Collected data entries
################

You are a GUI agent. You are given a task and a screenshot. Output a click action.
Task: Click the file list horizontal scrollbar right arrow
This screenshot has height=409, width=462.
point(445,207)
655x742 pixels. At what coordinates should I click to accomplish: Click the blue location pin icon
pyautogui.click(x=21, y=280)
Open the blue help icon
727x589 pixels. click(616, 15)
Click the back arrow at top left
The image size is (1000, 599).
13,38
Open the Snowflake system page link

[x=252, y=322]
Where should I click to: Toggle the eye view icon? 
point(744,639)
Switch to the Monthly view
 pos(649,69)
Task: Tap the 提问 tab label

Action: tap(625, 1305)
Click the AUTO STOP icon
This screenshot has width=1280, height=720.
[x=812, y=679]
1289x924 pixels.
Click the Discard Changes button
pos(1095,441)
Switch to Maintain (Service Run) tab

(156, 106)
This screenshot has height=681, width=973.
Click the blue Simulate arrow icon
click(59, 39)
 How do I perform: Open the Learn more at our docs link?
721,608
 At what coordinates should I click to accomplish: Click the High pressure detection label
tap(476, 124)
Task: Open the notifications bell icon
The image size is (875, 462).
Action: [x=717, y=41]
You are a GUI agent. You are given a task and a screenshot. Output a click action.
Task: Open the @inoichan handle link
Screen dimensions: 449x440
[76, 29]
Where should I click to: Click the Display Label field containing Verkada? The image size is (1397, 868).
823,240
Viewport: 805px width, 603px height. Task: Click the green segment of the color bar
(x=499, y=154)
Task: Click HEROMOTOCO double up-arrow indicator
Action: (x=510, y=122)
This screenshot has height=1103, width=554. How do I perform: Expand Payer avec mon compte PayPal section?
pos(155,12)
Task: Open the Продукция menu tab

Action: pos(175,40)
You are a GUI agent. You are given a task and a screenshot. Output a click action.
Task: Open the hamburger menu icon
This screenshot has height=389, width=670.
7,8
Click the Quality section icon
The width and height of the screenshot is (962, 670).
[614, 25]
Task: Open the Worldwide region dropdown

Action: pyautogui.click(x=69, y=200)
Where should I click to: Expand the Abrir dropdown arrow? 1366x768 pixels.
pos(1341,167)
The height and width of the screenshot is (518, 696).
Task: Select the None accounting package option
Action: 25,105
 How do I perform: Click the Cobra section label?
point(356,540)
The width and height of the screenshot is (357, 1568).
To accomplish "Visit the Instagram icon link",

################

■ What you need to do ■
Would you return all of the data exactly as given?

■ Answer to the problem ■
You are a GUI agent. You are given a task and a screenshot. Output a click action.
Task: Click the file list horizontal scrollbar right arrow
This screenshot has height=409, width=462.
point(445,207)
655x742 pixels. At what coordinates should I click to accomplish: Click the blue location pin icon
pyautogui.click(x=21, y=280)
Open the blue help icon
727x589 pixels. click(616, 15)
Click the back arrow at top left
The image size is (1000, 599).
13,38
Open the Snowflake system page link

[x=252, y=322]
Where should I click to: Toggle the eye view icon? 
point(744,639)
Switch to the Monthly view
 pos(649,69)
Task: Tap the 提问 tab label

Action: tap(625, 1305)
Click the AUTO STOP icon
This screenshot has width=1280, height=720.
[x=812, y=679]
1289x924 pixels.
Click the Discard Changes button
pos(1095,441)
Switch to Maintain (Service Run) tab

(156, 106)
This screenshot has height=681, width=973.
Click the blue Simulate arrow icon
click(59, 39)
 How do I perform: Open the Learn more at our docs link?
721,608
 At what coordinates should I click to accomplish: Click the High pressure detection label
tap(476, 124)
Task: Open the notifications bell icon
The image size is (875, 462).
Action: [x=717, y=41]
You are a GUI agent. You are given a task and a screenshot. Output a click action.
Task: Open the @inoichan handle link
Screen dimensions: 449x440
[76, 29]
Where should I click to: Click the Display Label field containing Verkada? The image size is (1397, 868).
823,240
Viewport: 805px width, 603px height. Task: Click the green segment of the color bar
(x=499, y=154)
Task: Click HEROMOTOCO double up-arrow indicator
Action: (x=510, y=122)
This screenshot has height=1103, width=554. How do I perform: Expand Payer avec mon compte PayPal section?
pos(155,12)
Task: Open the Продукция menu tab

Action: pos(175,40)
You are a GUI agent. You are given a task and a screenshot. Output a click action.
Task: Open the hamburger menu icon
This screenshot has height=389, width=670.
7,8
Click the Quality section icon
The width and height of the screenshot is (962, 670).
[614, 25]
Task: Open the Worldwide region dropdown

Action: pyautogui.click(x=69, y=200)
Where should I click to: Expand the Abrir dropdown arrow? 1366x768 pixels.
pos(1341,167)
The height and width of the screenshot is (518, 696).
Task: Select the None accounting package option
Action: 25,105
 How do I perform: Click the Cobra section label?
point(356,540)
The width and height of the screenshot is (357, 1568).
To accomplish "Visit the Instagram icon link",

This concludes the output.